The detection of cytokeratin 19-positive/HER2-positive circulating tumor cells in early breast cancer patients both before and after adjuvant chemotherapy predicts extremely poor outcomes, according to European investigators.
The detection of cytokeratin 19-positive/HER2-positive circulating tumor cells in early breast cancer patients both before and after adjuvant chemotherapy predicts extremely poor outcomes, according to European investigators.
Michail Ignatiadis, MD, PhD, of the Jules Bordet Institute, Brussels, Belgium, reported that patients with persistently positive CTC findings had nearly a fourfold increased risk for relapse and death, compared to persistently negative patients. The monitoring of CTCs may someday serve as an early indicator of successful treatment for early breast cancer, he said. While Dr. Ignatiadis’ team used a molecular-based RT-PCR assay to evaluate CTCs, other investigators have used the immunofluorescence-based CellSearch System (ASCO 2008, abstract 503; N Engl J Med 351:781-791, 2004).
“We found that CTCs detected in early breast cancer patients, using our molecular technique, have independent prognostic value beyond all known tumor characteristics,” Dr. Ignatiadis reported (ESMO 2008 abstract 187PD).
The study included 400 patients with stage I-III breast cancer treated with adjuvant chemotherapy, without trastuzumab (Herceptin). Before and after chemotherapy, the researchers used real-time and nested RT-PCR to detect cells in the peripheral blood that were positive for cytokeratin 19 (CK19) mRNA and HER2 mRNA. Based on CTC monitoring, patients were classified as follows:
• Persistently negative: CK19-negative and HER2-negative both before and after chemotherapy (n = 181).
• Intermittently positive: CK19-positive or HER2-positive before or after chemotherapy (n = 166).
•Persistently positive: CK19-positive and HER2-positive both before and after chemotherapy (n = 53).

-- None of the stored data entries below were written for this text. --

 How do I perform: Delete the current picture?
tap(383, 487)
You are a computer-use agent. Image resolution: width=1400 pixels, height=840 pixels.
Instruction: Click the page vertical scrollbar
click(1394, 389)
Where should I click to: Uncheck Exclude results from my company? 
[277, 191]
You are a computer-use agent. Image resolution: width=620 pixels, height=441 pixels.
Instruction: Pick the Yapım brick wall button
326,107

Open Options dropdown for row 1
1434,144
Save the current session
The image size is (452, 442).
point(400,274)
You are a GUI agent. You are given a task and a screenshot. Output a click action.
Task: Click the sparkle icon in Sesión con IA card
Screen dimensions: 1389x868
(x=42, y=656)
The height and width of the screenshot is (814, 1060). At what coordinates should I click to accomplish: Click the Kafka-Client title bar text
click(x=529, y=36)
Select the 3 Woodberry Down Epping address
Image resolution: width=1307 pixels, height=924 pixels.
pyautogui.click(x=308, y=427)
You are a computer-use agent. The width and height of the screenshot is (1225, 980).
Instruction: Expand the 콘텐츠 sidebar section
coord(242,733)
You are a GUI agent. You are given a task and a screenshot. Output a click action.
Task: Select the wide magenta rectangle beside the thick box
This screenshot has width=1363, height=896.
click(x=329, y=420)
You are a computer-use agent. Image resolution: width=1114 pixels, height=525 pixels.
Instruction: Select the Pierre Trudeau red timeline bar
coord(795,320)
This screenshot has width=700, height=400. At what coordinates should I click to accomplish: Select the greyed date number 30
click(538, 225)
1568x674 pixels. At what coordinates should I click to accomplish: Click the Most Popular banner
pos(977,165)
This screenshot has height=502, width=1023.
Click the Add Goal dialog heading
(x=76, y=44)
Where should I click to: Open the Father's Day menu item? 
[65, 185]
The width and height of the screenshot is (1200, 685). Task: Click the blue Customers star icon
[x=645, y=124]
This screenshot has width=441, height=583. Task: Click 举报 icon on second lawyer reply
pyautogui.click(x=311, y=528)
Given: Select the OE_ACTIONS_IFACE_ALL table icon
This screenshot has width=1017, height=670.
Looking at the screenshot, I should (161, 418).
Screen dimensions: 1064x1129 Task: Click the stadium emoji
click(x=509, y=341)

At a median follow-up of 56 months, a multivariate analysis of potential prognostic factors found significant differences among the groups according to CTC status (see Table). CTC status, in fact, was more predictive than ER status or tumor size. Among the 181 patients predicted to have a good prognosis, there were only 26 relapses and 8 deaths. Among the 53 with a poor prognosis, there were 25 relapses and 12 deaths. The 166 intermediate-risk patients experienced 37 relapses and 33 deaths.
Dr. Ignatiadis said he is confident that the CK19-positive cells are tumor cells, based on the observation that all CK19-positive cells had chromosomal alterations on additional FISH testing. He acknowledged that since CK19 is an epithelial marker, it may also be detected in the absence of cancer. “Two of 100 healthy controls were positive for CK19, for a 2% false-positive rate, which is the same as that seen with the CellSearch method,” he said.
The strength of these findings is based on the assay’s high sensitivity and the maturity of the data (five years of follow up), though a larger study is called for, Dr. Ignatiadis said.